Wednesday, February 24, 2010

Three Classic Pieces

Here’s the story: Around 1255, the monk Kichiku, in order to embark upon a pilgrimage, took his leave from Koyasan. He soon arrived at the Kokuzo-do Shrine atop Mt. Asamagatake in present-day Mie Prefecture. He spent the night in deep meditation. Falling in and out of sleep between his prayers, Kichiku had a vivid dream in which he saw himself afloat in a boat on the ocean. Suddenly, while admiring the moon, a dense fog covered everything and blocked out the moonlight. Through the mist, Kichiku heard the forlorn sound of the shakuhachi. The beauty of the music was indescribable. Kichiku awoke from his dream with the sound of the shakuhachi resonating within him. He soon memorized the music he had heard in his dream. The music must certainly be a gift from the Buddha.

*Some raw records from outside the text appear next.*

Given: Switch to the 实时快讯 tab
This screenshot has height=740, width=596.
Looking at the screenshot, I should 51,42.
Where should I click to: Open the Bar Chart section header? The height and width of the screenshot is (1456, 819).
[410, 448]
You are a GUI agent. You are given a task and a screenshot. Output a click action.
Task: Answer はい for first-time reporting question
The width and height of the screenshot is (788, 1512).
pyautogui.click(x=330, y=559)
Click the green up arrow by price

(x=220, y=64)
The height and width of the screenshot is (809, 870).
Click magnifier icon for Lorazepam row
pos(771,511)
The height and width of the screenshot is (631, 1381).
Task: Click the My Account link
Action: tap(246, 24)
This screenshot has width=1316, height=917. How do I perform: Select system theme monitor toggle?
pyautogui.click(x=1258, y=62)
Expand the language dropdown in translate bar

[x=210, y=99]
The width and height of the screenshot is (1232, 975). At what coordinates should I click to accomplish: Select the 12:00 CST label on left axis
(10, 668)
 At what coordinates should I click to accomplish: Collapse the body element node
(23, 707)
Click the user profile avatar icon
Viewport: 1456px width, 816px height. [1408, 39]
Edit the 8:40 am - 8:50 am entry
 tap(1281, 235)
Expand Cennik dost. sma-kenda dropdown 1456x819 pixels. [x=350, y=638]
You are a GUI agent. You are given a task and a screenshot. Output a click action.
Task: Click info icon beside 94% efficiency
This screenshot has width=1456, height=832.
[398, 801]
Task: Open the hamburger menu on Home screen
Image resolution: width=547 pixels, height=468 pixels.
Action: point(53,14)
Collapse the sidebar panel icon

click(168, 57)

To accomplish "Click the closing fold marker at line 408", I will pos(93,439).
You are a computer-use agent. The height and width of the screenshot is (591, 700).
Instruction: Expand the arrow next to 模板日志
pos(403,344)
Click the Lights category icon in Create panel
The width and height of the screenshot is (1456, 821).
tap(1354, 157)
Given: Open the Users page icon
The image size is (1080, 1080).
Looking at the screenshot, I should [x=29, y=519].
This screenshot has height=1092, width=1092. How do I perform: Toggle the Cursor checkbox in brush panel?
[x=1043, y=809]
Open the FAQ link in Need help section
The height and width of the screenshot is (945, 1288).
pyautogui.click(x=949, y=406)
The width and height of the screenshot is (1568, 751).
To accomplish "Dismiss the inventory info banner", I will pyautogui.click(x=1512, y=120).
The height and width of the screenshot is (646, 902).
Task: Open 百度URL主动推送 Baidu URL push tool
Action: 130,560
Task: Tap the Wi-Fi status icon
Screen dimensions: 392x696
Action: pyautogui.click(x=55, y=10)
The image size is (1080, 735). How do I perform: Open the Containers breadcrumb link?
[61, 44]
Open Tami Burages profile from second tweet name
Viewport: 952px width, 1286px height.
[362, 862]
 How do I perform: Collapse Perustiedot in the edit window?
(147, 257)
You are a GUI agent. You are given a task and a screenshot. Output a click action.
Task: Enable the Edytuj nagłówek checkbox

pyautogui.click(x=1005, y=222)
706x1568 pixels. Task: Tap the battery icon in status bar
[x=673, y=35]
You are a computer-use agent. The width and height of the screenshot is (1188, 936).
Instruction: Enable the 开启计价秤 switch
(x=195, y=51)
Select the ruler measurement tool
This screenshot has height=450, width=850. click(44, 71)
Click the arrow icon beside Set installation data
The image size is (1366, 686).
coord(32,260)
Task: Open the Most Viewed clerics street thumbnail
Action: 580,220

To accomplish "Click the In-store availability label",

The piece became known as “Mukaiji” which roughly translates as “mist-sea-flute.” It is one of the three classic pieces in the shakuhachi repertoire (with “Koku” and “Kyorei”).

Long ago, it seems the flute-playing monk Chokaku had been fascinated by the sound of a wooden bell and attempted with Kyorei (empty bell) to put the sound of the bell to music.

According to legend, the zen monk Kyochiku heard this melody in a dream. The title, “Koku,” translates as the “empty sky” but refers to the original Buddha nature common to all sentient beings.